This Is Us (whole series)
Even though this show was technically a “hit,” I still feel like it came at a point when we as a culture had fully become too cool for network TV, so even though it got the numbers it never always got the acclaim. Which is a shame because it’s genuinely good, albeit ultra-emotionally manipulative drama porn. This show about three adults still grappling with the ripple effects of their beloved father’s death spent close to two seasons turning the circumstances around said patriarch’s passing into a kind of macabre mystery. It’s sick; at certain points it feels like you’re watching Milo Ventimiglia in a one-man Final Destination spinoff. Ultimately, it’s all heartfelt and sentimental—but more often than not, this show is just ruthlessly engineered to have you in knots.

**Work instruction A**. Copy the part of the This Is Us review between "Even though this" and "you in knots.", inclusive.
**Work instruction B**. For each statement, say yes or no according to the This Is Us review, and quote the words that decide it: (i) The show centers on three adults dealing with the aftermath of their father's death. (ii) The circumstances of the father's death were settled within the first season. (iii) The writer considers the show genuinely good.

Collected data
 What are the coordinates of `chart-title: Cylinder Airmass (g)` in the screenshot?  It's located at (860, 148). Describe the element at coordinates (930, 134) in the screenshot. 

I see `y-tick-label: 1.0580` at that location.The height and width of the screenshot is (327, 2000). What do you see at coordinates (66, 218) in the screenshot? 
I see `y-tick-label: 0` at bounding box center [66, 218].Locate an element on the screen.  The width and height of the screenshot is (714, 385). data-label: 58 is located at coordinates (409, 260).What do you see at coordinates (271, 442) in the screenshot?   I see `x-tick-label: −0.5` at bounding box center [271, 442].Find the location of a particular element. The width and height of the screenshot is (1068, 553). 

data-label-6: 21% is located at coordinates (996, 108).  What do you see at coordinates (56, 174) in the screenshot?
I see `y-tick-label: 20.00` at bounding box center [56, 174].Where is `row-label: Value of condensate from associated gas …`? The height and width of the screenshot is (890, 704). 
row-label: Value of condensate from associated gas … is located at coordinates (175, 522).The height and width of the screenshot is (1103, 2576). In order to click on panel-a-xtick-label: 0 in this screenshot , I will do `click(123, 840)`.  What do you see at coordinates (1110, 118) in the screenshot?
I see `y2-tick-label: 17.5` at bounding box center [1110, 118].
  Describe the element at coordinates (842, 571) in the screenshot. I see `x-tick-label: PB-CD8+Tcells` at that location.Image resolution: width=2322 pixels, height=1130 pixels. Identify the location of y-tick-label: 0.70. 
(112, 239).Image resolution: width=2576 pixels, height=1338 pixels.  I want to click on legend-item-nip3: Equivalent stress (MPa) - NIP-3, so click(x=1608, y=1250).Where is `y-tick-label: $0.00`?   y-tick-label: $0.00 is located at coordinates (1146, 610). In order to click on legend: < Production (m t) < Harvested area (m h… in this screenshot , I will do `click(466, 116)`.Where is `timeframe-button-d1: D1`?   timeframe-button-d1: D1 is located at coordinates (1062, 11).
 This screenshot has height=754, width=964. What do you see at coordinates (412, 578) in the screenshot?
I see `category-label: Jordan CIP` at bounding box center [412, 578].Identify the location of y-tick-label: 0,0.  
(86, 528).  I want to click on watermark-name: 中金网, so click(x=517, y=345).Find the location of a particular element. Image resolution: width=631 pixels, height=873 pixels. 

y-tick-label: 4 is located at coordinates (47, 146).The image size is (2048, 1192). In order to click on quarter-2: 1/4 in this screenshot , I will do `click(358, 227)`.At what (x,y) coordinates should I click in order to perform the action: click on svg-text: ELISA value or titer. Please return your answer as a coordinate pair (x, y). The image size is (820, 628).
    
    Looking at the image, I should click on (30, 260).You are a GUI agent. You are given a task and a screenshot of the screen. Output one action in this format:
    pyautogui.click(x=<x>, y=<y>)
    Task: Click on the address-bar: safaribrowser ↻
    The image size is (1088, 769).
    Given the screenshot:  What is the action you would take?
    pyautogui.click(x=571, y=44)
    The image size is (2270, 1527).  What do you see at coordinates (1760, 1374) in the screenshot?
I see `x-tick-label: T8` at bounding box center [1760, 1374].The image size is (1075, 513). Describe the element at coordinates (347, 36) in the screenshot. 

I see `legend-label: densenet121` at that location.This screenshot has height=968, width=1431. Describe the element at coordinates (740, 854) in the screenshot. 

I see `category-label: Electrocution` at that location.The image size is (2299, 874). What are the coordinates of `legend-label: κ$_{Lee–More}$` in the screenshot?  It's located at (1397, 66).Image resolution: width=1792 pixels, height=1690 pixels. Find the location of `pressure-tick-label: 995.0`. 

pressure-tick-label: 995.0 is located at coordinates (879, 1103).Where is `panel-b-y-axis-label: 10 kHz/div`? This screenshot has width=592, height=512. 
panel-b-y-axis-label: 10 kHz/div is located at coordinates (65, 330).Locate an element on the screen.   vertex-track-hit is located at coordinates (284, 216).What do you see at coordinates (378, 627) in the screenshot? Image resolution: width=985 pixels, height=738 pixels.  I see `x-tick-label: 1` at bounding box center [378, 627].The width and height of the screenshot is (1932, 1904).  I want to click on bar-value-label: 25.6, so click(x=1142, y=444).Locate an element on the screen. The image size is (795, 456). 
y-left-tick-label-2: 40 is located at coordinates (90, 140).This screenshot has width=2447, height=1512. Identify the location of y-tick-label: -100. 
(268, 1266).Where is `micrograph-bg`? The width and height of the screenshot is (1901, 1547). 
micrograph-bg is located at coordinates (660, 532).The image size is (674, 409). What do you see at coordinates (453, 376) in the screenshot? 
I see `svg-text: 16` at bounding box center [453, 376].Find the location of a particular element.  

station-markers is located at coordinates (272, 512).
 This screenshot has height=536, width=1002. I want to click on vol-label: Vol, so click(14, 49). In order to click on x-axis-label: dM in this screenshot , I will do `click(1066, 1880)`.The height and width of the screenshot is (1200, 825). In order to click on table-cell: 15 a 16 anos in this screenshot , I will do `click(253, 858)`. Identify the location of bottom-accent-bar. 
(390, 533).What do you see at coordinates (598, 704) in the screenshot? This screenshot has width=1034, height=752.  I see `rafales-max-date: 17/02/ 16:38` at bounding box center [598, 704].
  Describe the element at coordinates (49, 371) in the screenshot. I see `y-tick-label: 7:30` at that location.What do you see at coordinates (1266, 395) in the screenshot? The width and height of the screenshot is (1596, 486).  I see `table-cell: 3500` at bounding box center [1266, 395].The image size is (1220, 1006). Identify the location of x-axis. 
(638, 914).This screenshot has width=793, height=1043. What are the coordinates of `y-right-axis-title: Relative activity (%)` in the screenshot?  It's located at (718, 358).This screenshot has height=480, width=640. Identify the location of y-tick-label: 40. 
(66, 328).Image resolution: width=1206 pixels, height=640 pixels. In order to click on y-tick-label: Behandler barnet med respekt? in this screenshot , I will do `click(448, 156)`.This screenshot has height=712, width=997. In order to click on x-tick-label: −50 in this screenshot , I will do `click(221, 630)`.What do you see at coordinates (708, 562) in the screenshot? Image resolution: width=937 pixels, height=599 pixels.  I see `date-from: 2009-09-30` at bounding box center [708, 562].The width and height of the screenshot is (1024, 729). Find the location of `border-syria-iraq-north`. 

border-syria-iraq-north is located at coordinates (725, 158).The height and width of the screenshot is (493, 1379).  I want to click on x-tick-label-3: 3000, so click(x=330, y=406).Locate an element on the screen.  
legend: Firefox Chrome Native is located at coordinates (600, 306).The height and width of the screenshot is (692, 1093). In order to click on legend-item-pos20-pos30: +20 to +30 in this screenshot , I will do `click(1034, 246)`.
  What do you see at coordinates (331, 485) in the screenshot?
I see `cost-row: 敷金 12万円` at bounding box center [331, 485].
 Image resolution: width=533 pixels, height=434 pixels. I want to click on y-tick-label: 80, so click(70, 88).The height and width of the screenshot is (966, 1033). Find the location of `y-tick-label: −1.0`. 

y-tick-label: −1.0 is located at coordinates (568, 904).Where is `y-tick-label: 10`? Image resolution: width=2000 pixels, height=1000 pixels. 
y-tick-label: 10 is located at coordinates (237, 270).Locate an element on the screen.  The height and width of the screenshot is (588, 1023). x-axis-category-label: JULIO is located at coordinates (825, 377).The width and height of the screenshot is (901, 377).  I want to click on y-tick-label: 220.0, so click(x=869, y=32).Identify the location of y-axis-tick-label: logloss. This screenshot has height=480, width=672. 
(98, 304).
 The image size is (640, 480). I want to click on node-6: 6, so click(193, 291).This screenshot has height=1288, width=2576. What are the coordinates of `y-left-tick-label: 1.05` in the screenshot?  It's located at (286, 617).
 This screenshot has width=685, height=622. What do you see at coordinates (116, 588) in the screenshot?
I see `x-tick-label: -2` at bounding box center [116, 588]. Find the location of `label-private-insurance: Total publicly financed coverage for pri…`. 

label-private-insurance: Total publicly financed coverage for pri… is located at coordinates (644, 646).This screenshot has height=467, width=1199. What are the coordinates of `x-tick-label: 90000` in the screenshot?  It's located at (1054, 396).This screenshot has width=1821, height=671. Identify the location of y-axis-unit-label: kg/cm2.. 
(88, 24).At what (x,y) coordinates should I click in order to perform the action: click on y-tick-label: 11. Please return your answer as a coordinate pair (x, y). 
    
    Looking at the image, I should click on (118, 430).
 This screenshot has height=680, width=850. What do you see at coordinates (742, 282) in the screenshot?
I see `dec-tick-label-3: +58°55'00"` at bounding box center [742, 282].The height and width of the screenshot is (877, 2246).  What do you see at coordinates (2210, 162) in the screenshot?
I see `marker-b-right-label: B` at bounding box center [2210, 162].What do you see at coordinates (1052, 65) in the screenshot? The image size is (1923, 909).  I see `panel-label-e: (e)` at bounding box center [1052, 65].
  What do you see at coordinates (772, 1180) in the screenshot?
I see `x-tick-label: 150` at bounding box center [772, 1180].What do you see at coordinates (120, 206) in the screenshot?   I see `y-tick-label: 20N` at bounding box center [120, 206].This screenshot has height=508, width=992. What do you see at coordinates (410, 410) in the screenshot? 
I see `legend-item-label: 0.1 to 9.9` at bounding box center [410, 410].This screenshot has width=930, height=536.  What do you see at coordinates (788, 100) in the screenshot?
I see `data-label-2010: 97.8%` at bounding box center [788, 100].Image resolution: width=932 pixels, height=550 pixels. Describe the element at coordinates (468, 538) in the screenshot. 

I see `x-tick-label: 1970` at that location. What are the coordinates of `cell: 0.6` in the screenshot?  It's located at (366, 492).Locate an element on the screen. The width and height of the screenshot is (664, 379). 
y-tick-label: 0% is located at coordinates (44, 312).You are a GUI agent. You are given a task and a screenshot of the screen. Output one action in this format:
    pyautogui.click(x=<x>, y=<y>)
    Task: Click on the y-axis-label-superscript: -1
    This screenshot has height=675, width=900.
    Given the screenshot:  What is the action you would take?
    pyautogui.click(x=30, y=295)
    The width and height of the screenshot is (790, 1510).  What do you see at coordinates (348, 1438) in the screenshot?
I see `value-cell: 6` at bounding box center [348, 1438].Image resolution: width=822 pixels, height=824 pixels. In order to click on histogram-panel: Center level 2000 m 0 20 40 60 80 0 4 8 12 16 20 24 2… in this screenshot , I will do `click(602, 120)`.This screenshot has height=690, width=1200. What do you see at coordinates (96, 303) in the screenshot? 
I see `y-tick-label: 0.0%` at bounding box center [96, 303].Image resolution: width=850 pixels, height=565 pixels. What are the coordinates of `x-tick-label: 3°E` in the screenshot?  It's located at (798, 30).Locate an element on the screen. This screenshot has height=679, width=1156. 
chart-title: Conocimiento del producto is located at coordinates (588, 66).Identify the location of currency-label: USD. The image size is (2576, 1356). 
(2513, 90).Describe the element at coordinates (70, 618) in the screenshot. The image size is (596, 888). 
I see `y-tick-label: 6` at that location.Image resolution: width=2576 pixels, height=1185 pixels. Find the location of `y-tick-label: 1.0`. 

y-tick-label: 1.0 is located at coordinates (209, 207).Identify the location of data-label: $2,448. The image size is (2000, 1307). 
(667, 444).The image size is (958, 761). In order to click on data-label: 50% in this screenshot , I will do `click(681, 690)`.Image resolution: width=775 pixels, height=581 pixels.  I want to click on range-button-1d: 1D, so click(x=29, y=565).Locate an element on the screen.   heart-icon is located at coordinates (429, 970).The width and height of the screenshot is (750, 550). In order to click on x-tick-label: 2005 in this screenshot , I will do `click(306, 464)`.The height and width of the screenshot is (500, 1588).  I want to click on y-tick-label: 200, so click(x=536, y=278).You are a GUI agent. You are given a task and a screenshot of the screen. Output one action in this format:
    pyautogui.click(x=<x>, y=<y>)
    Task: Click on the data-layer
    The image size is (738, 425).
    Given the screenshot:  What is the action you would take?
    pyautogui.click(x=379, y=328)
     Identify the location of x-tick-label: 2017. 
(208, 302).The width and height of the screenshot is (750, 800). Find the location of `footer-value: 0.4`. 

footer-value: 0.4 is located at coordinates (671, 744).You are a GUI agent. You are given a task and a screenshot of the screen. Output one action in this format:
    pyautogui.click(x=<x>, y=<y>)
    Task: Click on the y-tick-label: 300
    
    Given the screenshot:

**Your response A**.
Even though this show was technically a “hit,” I still feel like it came at a point when we as a culture had fully become too cool for network TV, so even though it got the numbers it never always got the acclaim. Which is a shame because it’s genuinely good, albeit ultra-emotionally manipulative drama porn. This show about three adults still grappling with the ripple effects of their beloved father’s death spent close to two seasons turning the circumstances around said patriarch’s passing into a kind of macabre mystery. It’s sick; at certain points it feels like you’re watching Milo Ventimiglia in a one-man Final Destination spinoff. Ultimately, it’s all heartfelt and sentimental—but more often than not, this show is just ruthlessly engineered to have you in knots.

**Your response B**.
(i) Yes: "This show about three adults still grappling with the ripple effects of their beloved father’s death"
(ii) No: "spent close to two seasons turning the circumstances around said patriarch’s passing into a kind of macabre mystery"
(iii) Yes: "it’s genuinely good"